__Task objective__.
Leave out the pictures, and reproduce exactly the lines from the line containing "Given: Click the red Hover Background swatch" through the final line of the entries.

__Records for the exercise__.
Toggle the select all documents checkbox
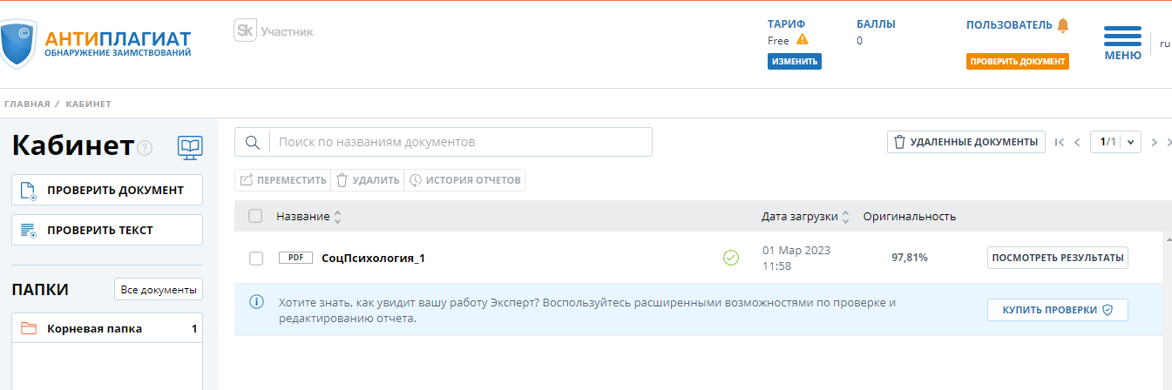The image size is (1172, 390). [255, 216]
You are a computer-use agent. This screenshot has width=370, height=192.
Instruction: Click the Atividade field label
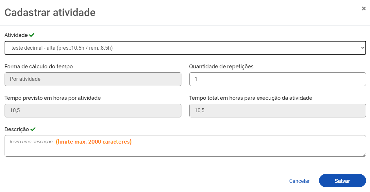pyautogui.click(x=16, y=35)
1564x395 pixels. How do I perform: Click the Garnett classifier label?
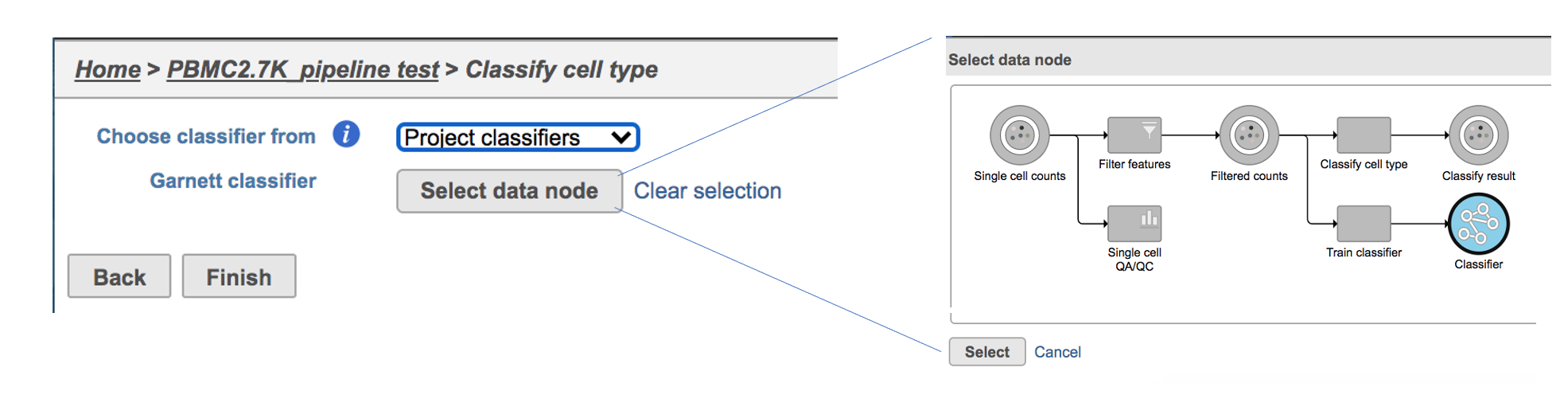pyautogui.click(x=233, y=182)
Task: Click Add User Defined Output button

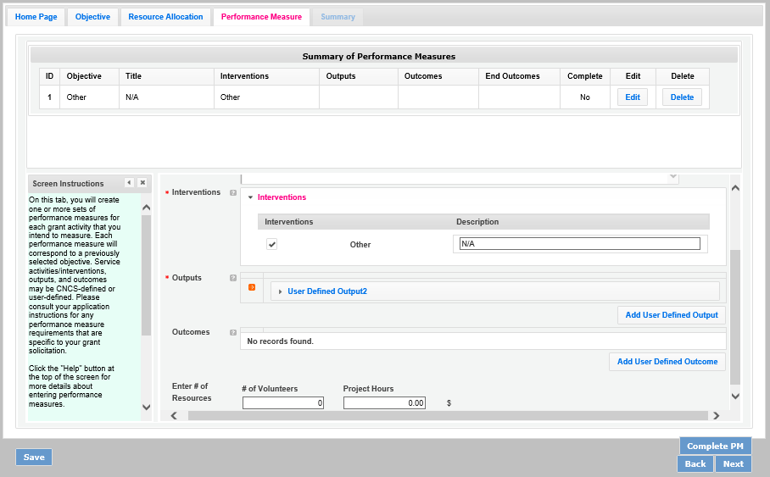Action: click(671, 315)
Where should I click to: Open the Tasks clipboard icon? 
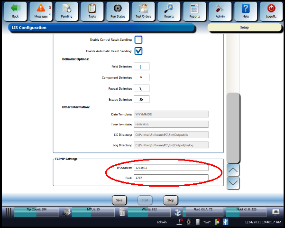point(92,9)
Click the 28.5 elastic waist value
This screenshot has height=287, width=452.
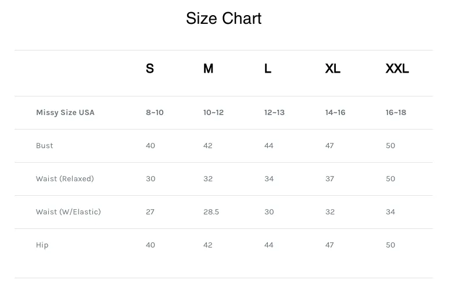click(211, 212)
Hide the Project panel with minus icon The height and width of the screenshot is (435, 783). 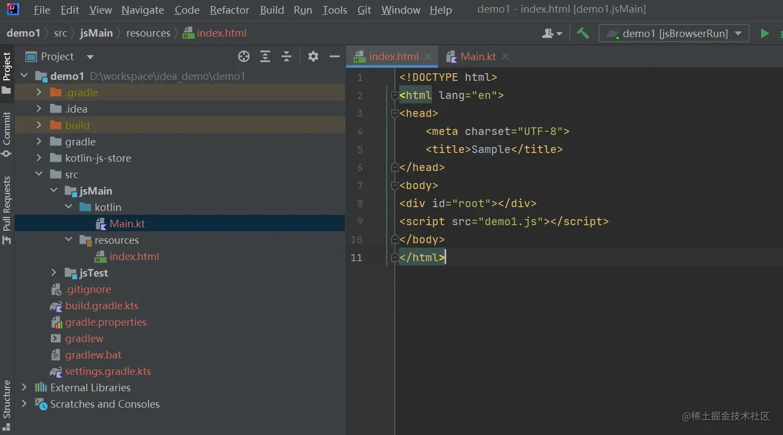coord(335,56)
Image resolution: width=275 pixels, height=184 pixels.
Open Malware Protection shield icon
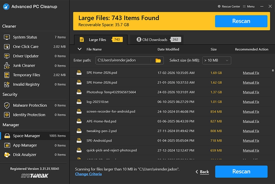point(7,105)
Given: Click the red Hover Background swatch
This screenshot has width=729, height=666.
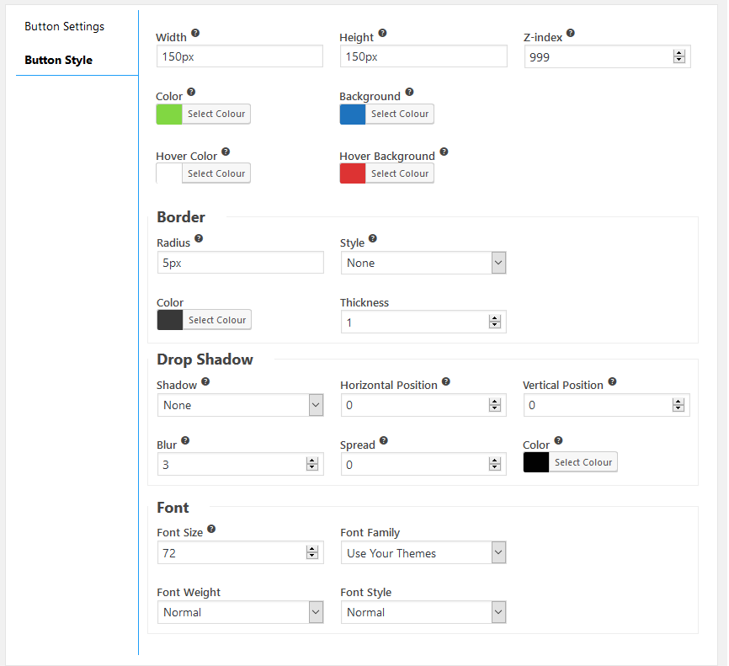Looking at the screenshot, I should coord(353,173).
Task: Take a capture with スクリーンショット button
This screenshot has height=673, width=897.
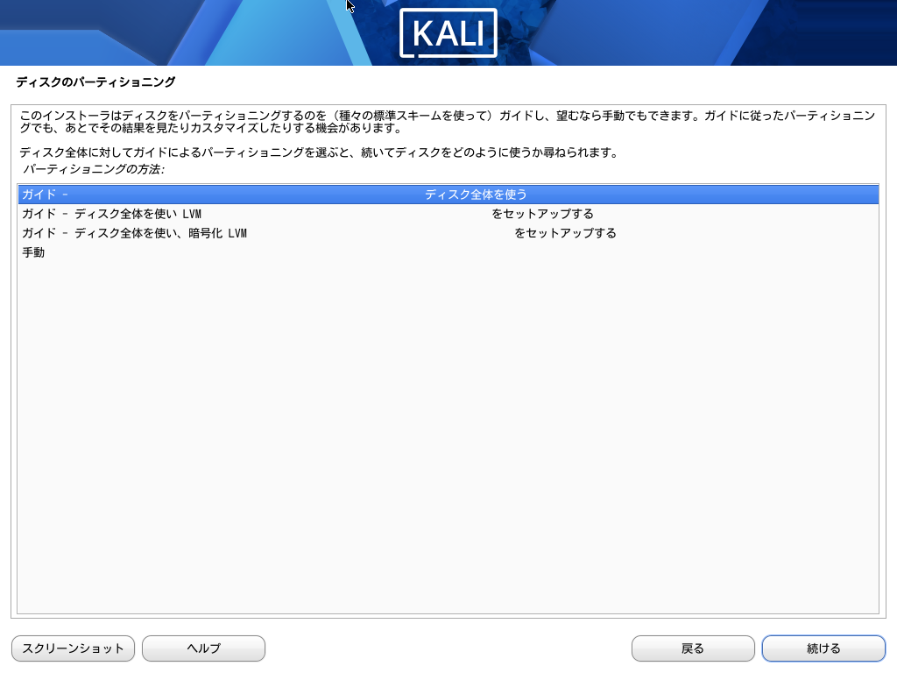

__Problem solution__.
Given: Click the red Hover Background swatch
This screenshot has width=729, height=666.
Looking at the screenshot, I should coord(353,173).
Task: Take a capture with スクリーンショット button
This screenshot has height=673, width=897.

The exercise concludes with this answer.